Write out exactly, please, every line from the beginning of the entries to the line holding "Blog (269, 75)", and no pictures.

• • • • • • •

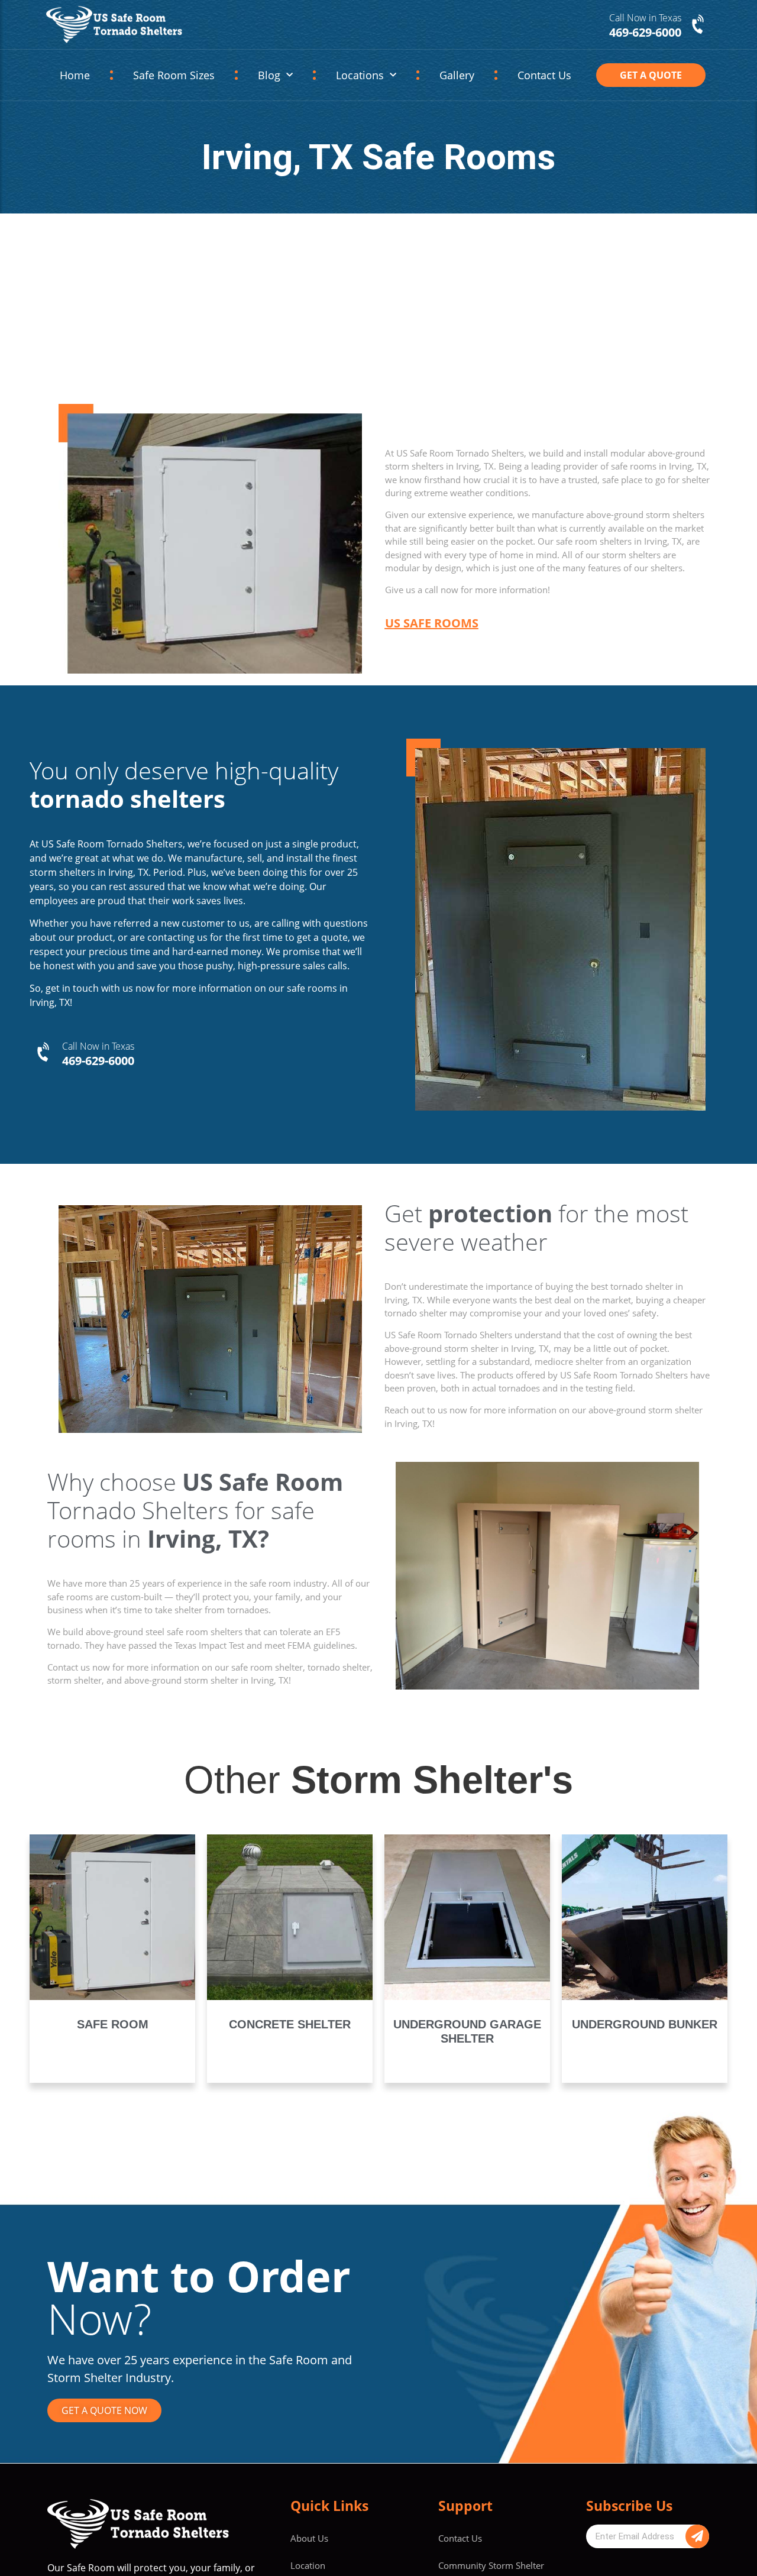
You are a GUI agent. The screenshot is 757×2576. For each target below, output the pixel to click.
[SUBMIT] (697, 2536)
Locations (360, 75)
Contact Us (544, 75)
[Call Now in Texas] (699, 25)
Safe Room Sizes (174, 75)
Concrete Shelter (290, 2024)
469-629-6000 (98, 1061)
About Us (309, 2538)
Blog (269, 75)
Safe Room (112, 2024)
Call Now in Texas (645, 17)
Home (75, 75)
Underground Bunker (644, 2024)
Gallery (456, 75)
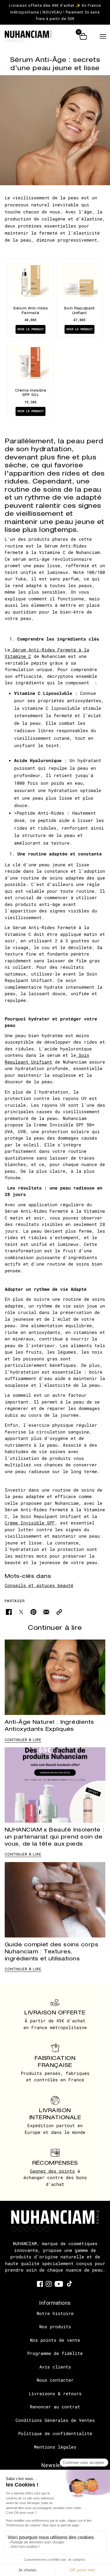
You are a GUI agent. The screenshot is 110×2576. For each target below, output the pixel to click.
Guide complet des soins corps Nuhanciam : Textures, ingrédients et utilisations (51, 1951)
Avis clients (55, 2367)
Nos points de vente (55, 2340)
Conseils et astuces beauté (39, 1585)
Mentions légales (55, 2447)
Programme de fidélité (55, 2353)
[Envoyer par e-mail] (46, 1611)
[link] (40, 2283)
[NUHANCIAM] (33, 36)
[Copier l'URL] (59, 1611)
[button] (102, 36)
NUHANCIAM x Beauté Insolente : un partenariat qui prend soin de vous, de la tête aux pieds (54, 1837)
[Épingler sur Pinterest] (33, 1611)
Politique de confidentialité (55, 2433)
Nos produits (55, 2326)
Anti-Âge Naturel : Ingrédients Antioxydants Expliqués (49, 1725)
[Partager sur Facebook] (8, 1611)
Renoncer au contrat (55, 2407)
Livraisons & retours (55, 2393)
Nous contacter (55, 2380)
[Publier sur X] (21, 1611)
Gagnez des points (52, 2171)
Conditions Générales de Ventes (55, 2420)
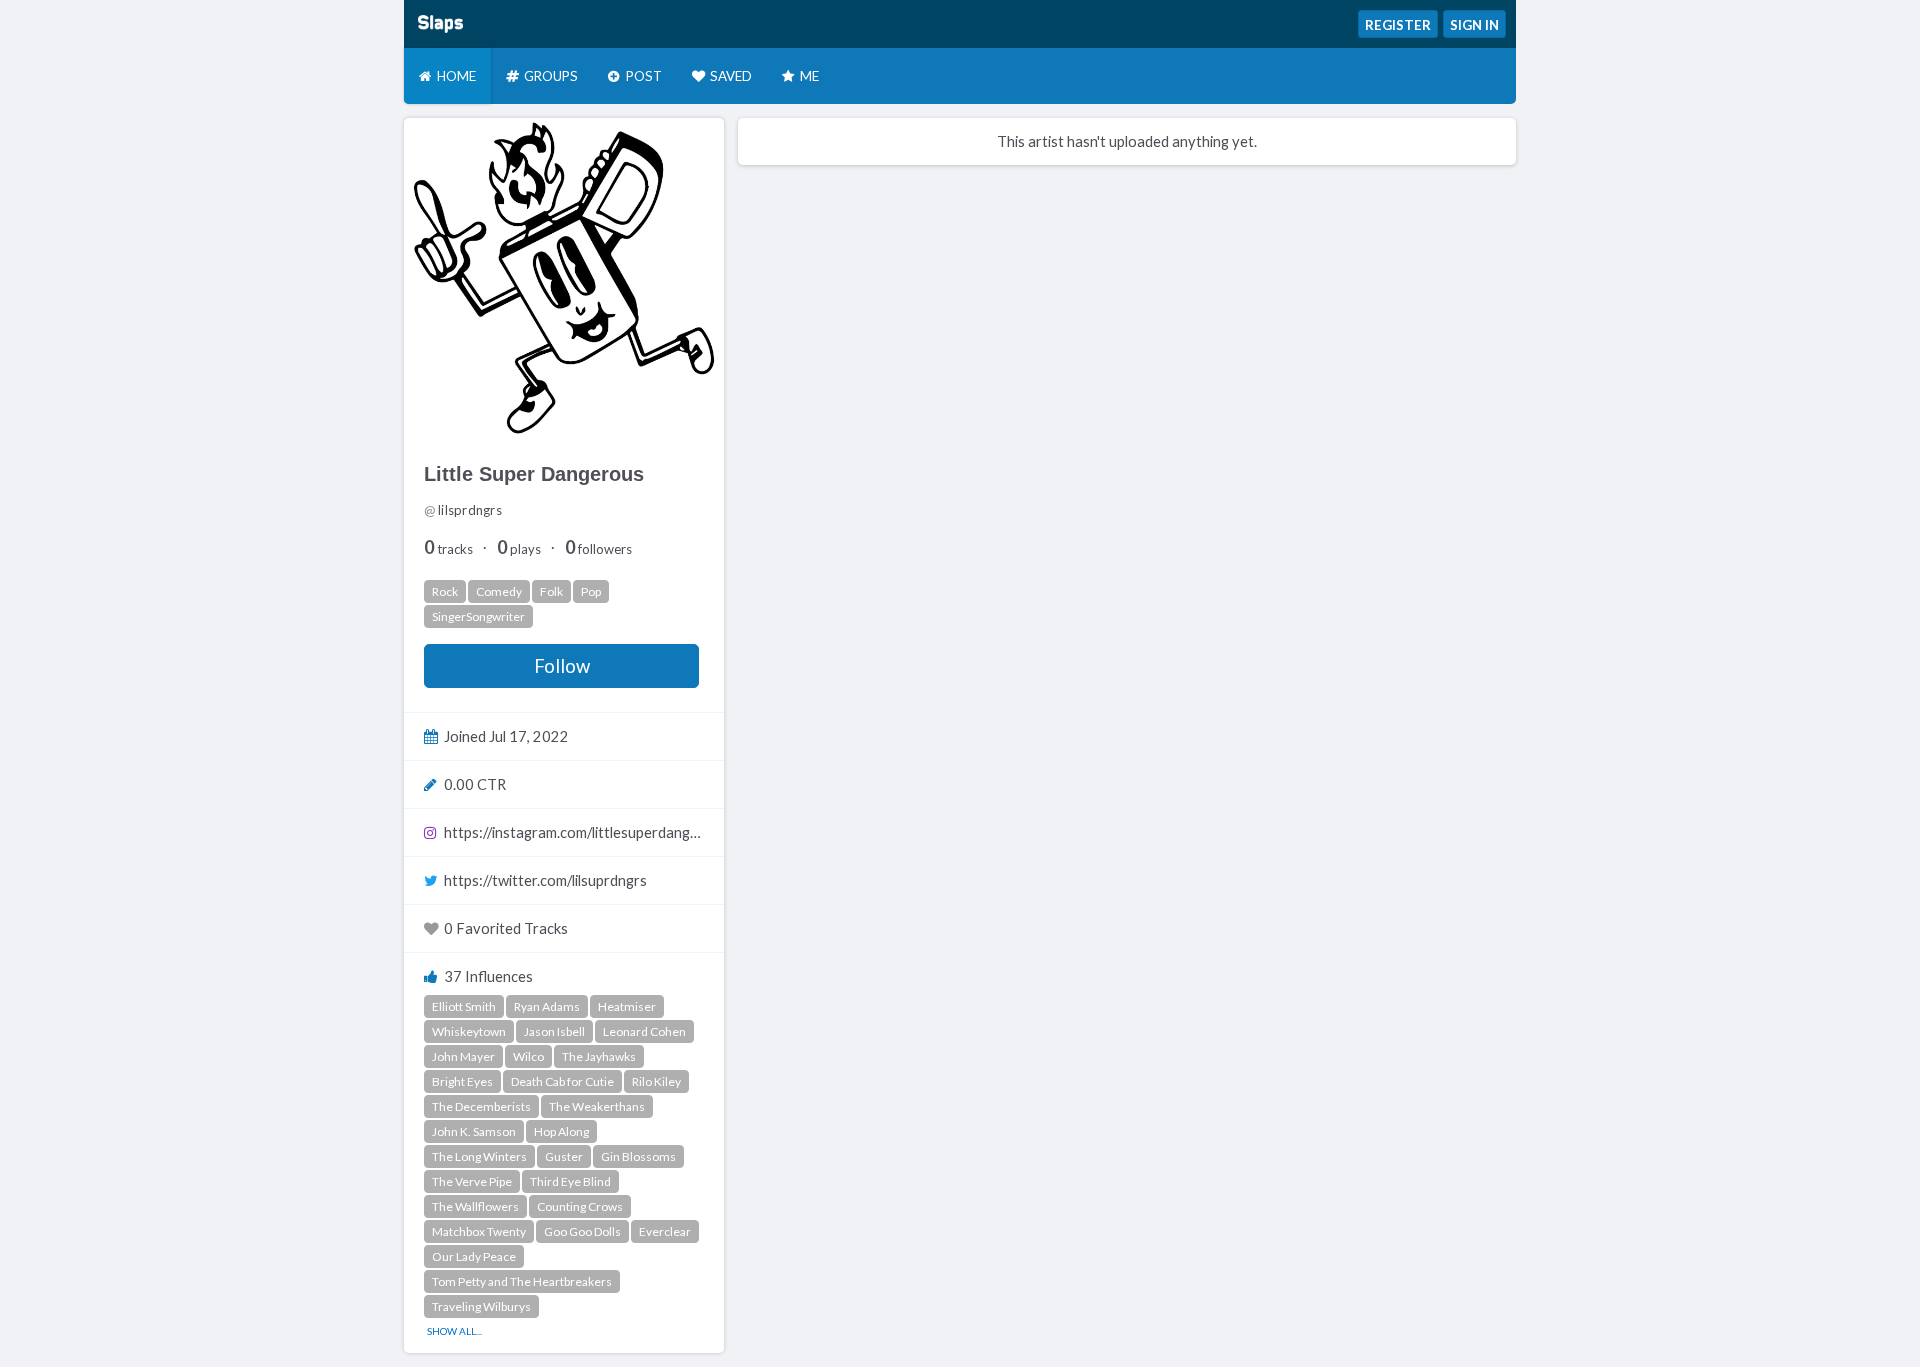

• • • • • • •

## [YOUR RESPONSE]
You are a GUI agent. The screenshot is 757×2576. For each target below, output the pixel to click.
[SUBMIT] (697, 2536)
Locations (360, 75)
Contact Us (544, 75)
[Call Now in Texas] (699, 25)
Safe Room Sizes (174, 75)
Concrete Shelter (290, 2024)
469-629-6000 (98, 1061)
About Us (309, 2538)
Blog (269, 75)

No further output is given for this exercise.